Alternative Pathway of Complement Activation and Regulation.

In this schematic representation, the alternative pathway cascade on a complement-activating surface is shown on the right side, and the proposed mechanisms of complement regulation by thrombomodulin on host cells are shown on the left side. C3 spontaneously undergoes cleavage at a slow rate, amplified by bacterial and viral products. C3 releases the anaphylatoxin C3a and the fragment C3b, which is deposited on almost all cell surfaces that are in contact with plasma.
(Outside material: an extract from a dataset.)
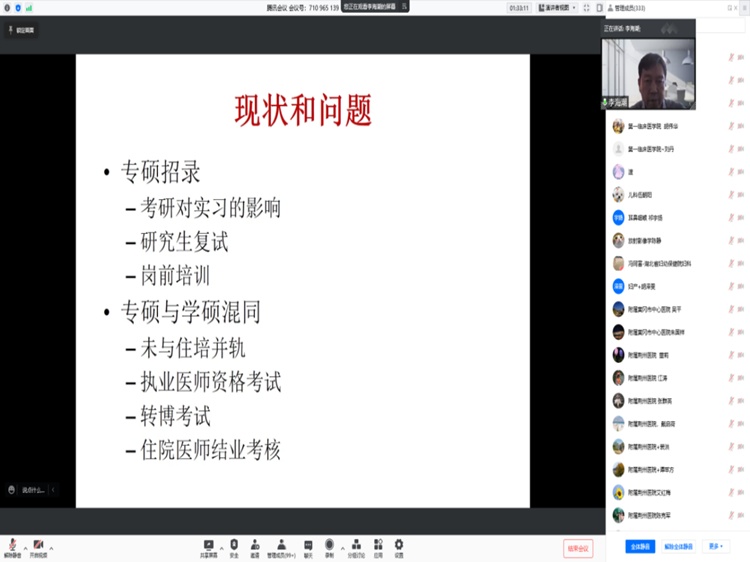The height and width of the screenshot is (562, 750).
Task: Open the 更多 dropdown in members panel
Action: pos(715,546)
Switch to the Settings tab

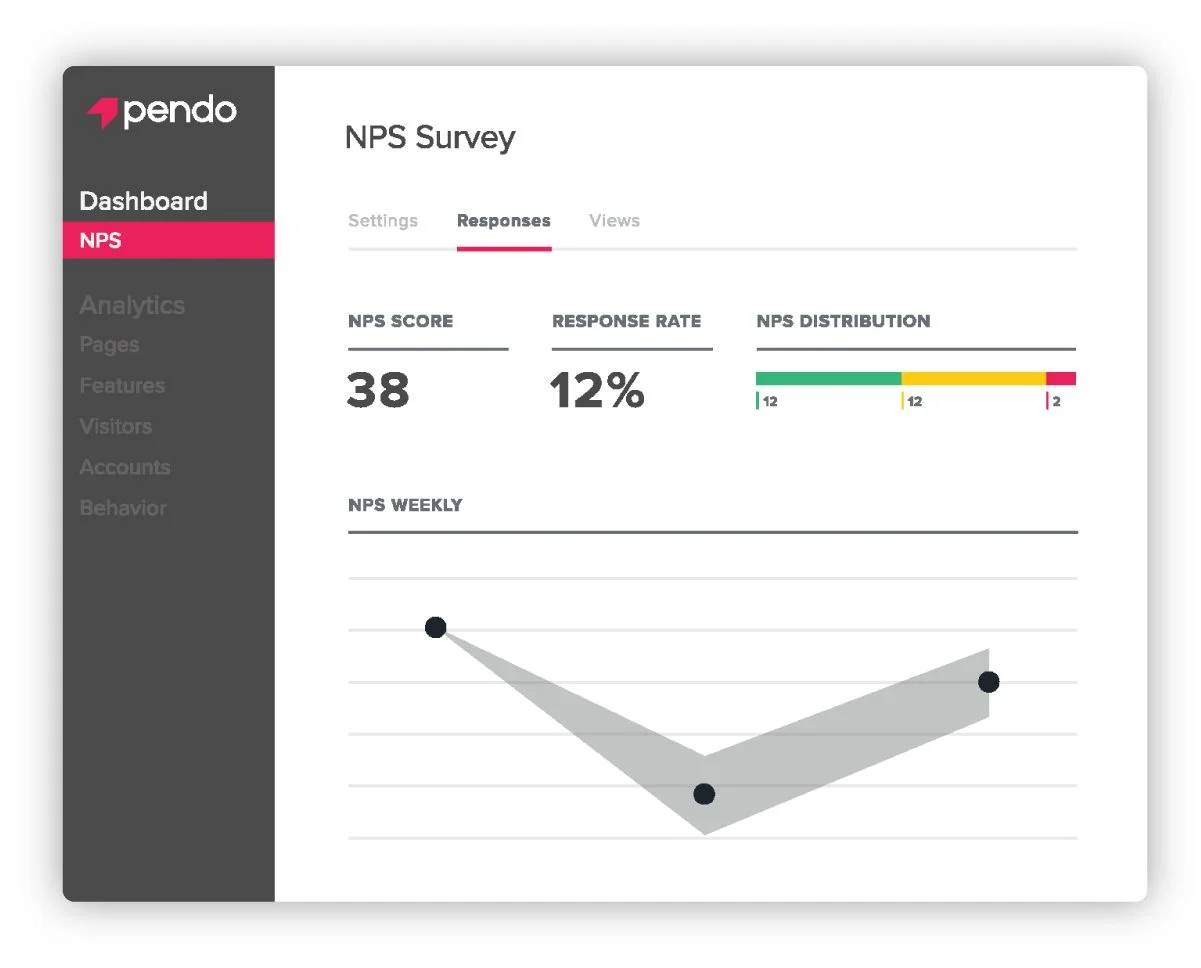click(x=383, y=221)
C3b deposited on bacterial surfaces that lack complement regulators binds to CFB to form the C3 convertase of the alternative pathway, an enzyme complex (C3bBb) that cleaves additional C3 molecules. C3b also participates in the formation of the C5 convertase (C3b2Bb), which by cleaving C5, releases C5a, an anaphylatoxin, and C5b, which initiates assembly of the membrane attack complex (MAC), a pore-like structure that inserts into the cell membranes, causing cell activation or lysis. In host cells, several membrane-anchored and fluid-phase regulators control this cascade. CFH and C4bBP in the fluid phase bind to cell-surface glycosaminoglycans and to C3b and act as cofactors for CFI-mediated cleavage of C3b to iC3b. This reduces downstream activation of C3 and C5, thereby protecting the cell membrane. Thrombomodulin, an integral membrane protein on all endothelial cells, provides additional protection of the membrane by enhancing CFI-mediated inactivation of C3b in the presence of either CFH or C4bBP; by binding to thrombin, thereby preventing it from activating C5; and by promoting the generation of carboxypeptidase B (TAFIa), which inactivates C3a and C5a.